Embryological Considerations:
The exact mechanisms behind the development of TOF/APVS are not fully understood. It is thought that hemodynamic disturbances, particularly pulmonary regurgitation, contribute to the abnormal structural changes and progressive dilation of the central pulmonary arteries, rather than a primary genetic abnormality of the arterial wall. The absence of the ductus arteriosus, which is often seen in these patients, might play a role in this severe pulmonary regurgitation during fetal development.
Management and Treatment:
Immediate postnatal medical management is crucial for severely compromised neonates to ensure adequate ventilation and oxygenation. If possible, symptomatic patients are stabilized to promote somatic growth. Some may require positive pressure ventilation (invasive or non-invasive) to "stent the airways". Severe cases may benefit from prone positioning and eventually airway surgery with ENT.
Surgical repair is the primary treatment. The surgical strategy aims for complete repair of the defect, which involves:
Closure of the VSD.
Relief of the right ventricular outflow tract obstruction.
Reduction (plication) of the enlarged branch pulmonary arteries, often with implantation of a valved conduit to replace the absent pulmonary valve.
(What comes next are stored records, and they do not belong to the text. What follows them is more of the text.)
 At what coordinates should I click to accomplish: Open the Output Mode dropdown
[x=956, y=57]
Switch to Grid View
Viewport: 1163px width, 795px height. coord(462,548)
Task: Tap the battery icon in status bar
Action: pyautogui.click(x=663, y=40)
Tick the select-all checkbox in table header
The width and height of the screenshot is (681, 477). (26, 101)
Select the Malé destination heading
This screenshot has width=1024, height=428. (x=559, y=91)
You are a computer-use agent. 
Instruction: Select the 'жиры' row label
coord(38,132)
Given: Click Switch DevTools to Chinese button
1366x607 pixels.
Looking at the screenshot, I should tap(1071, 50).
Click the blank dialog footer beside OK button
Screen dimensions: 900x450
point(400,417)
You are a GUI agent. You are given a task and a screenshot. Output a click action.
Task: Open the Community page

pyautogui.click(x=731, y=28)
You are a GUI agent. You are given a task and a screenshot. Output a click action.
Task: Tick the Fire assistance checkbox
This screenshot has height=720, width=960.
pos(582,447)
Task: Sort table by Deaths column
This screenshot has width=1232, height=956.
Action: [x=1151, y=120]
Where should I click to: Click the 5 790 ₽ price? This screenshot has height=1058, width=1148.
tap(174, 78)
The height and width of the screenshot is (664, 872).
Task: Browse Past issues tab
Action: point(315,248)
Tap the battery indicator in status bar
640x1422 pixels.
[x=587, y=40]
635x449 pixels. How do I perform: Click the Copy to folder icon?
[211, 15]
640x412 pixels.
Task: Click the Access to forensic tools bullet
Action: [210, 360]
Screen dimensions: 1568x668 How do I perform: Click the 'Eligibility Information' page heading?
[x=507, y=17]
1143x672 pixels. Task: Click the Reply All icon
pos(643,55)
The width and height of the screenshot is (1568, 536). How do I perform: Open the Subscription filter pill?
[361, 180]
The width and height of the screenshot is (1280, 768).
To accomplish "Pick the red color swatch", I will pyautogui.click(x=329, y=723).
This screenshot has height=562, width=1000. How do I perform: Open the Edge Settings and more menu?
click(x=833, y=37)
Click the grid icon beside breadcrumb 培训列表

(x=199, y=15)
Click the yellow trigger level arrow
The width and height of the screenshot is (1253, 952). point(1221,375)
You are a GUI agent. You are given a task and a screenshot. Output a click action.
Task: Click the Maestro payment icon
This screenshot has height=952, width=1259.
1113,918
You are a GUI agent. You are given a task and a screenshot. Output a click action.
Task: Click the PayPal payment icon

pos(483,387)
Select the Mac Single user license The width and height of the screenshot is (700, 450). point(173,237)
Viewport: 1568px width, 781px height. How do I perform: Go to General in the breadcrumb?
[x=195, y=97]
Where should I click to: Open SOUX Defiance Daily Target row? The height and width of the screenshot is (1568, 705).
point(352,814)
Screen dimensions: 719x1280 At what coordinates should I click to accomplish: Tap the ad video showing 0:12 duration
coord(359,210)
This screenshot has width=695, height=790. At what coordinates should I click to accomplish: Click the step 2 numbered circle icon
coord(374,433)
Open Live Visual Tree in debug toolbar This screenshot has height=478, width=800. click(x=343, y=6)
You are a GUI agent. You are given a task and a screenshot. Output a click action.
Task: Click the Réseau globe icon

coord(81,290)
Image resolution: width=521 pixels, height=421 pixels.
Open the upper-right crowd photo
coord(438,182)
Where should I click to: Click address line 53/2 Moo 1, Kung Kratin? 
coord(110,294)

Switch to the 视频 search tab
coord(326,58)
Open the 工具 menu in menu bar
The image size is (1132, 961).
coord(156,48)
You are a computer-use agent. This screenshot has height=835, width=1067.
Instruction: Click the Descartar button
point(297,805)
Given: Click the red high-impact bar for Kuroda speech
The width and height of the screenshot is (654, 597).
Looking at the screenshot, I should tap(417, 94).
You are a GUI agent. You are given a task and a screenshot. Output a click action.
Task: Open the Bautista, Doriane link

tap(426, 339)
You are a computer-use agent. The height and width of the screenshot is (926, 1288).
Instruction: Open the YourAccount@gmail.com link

Prognosis and Long-Term Outlook:
While early surgical mortality is low, long-term survival can be significantly limited, and the reintervention rate is high. Reoperations are primarily needed for recurrent airway disease and complications related to the pulmonary valve or pulmonary arteries.
Differentiation from Other Conditions:
TOF/APVS is rarely confused with other lesions due to its characteristic loud "to-and-fro" murmur. While similar murmurs may be heard with conditions like sinus of Valsalva fistula or aortic-left ventricular tunnel, these typically also present with a wide systemic arterial pulse pressure. Ultrasound examination can usually differentiate these conditions. The clinical manifestation of TOF/APVS is also distinct from classic Tetralogy of Fallot.